Vice Mayor Steve Kay said he supported the resolution because the convention center expansion “has the potential to change downtown.”
The council previously voted to give the project $10 million in 2016. It also set aside an extra $750,000 in the current year budget for additional funding for the convention center, which would have been enough to make six months of debt payments on a $20 million bond. That $750,000 was never used because the start date for the convention center construction has been repeatedly pushed back.
The proposed expansion includes 100,841 square feet of exhibition space, 25,080 square feet of ballroom space and 14 meeting rooms. The total square footage for the new complex is 756,593 feet.
Previously, officials with the Lexington Center Corporation, which oversees the convention center and Rupp Arena, has said money generated from a 2.5 percent hotel tax increase would pay off most of the bonds for the project, including more than $60 million from the state that was approved in 2016. Other funding sources include a 15-year lease with the University of Kentucky that is expected to generate more than $100 million over the term of the lease. Rupp Arena is the long-time home of UK’s men’s basketball program.
Naming rights for the complex would also generate money to pay off the renovation, although Rupp Arena is not part of the naming rights deal. It will remain Rupp Arena.
VisitLex, the county’s tourism bureau, has also pledged $750,000 a year to help pay off the debt.
The resolution considered Tuesday pledges that the city will be the “last money in” for the project, which will help Lexington Center secure bonds at low interest rates.

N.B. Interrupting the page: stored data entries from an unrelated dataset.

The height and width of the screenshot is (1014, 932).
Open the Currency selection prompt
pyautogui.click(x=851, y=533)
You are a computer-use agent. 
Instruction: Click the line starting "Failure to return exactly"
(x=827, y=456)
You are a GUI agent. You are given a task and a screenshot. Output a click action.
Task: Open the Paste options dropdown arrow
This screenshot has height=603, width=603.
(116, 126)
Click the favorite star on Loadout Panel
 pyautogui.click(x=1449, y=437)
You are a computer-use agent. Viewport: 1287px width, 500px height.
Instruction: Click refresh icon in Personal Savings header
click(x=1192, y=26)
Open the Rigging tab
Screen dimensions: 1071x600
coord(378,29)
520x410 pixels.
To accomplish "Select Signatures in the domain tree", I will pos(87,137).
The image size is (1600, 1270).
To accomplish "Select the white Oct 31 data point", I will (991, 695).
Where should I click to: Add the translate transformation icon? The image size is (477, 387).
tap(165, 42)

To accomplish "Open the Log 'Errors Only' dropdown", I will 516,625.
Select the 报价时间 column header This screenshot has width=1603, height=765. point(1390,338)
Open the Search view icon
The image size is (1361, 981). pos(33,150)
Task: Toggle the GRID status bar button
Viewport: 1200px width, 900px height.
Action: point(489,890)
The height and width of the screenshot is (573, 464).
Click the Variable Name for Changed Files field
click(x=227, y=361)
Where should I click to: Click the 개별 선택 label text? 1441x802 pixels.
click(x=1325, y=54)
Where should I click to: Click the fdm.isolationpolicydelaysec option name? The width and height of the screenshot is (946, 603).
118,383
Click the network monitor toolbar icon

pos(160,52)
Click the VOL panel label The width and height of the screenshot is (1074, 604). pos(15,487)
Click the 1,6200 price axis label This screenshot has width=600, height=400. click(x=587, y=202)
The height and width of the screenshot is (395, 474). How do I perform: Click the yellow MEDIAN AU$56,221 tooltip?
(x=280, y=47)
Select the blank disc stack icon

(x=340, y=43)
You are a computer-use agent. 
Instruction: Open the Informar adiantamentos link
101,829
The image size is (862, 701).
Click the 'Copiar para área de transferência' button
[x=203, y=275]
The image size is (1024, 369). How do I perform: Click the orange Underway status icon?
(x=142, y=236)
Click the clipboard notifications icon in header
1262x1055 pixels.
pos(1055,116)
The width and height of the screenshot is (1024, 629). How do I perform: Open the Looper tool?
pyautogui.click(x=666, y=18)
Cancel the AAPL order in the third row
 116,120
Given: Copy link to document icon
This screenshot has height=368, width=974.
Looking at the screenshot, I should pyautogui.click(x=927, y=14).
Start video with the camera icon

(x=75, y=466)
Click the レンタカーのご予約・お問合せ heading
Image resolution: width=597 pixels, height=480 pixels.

Tourism officials have pointed to various studies that show Lexington is losing conventions because it does not have enough exhibit and meeting space. A study by Convention Sports and Leisure found that the center generates $42 million a year in revenue through hotel stays and spending at restaurants and local businesses. If the convention center is expanded, that impact would grow to $57 million. Without an expansion, the center will continue to lose convention business and will only generate $27 million a year, the study said.
Lexington Center does not receive a direct appropriation from the city’s general fund, which is unique. Many convention centers operate at a loss and are subsidized by taxpayer dollars. In the past, the city has helped pay for renovations and expansions of the convention center and Rupp Arena.
Officials have said construction will likely start sometime in 2018 and will take more than 24 months to complete. Plans call for the convention center to remain open during the construction.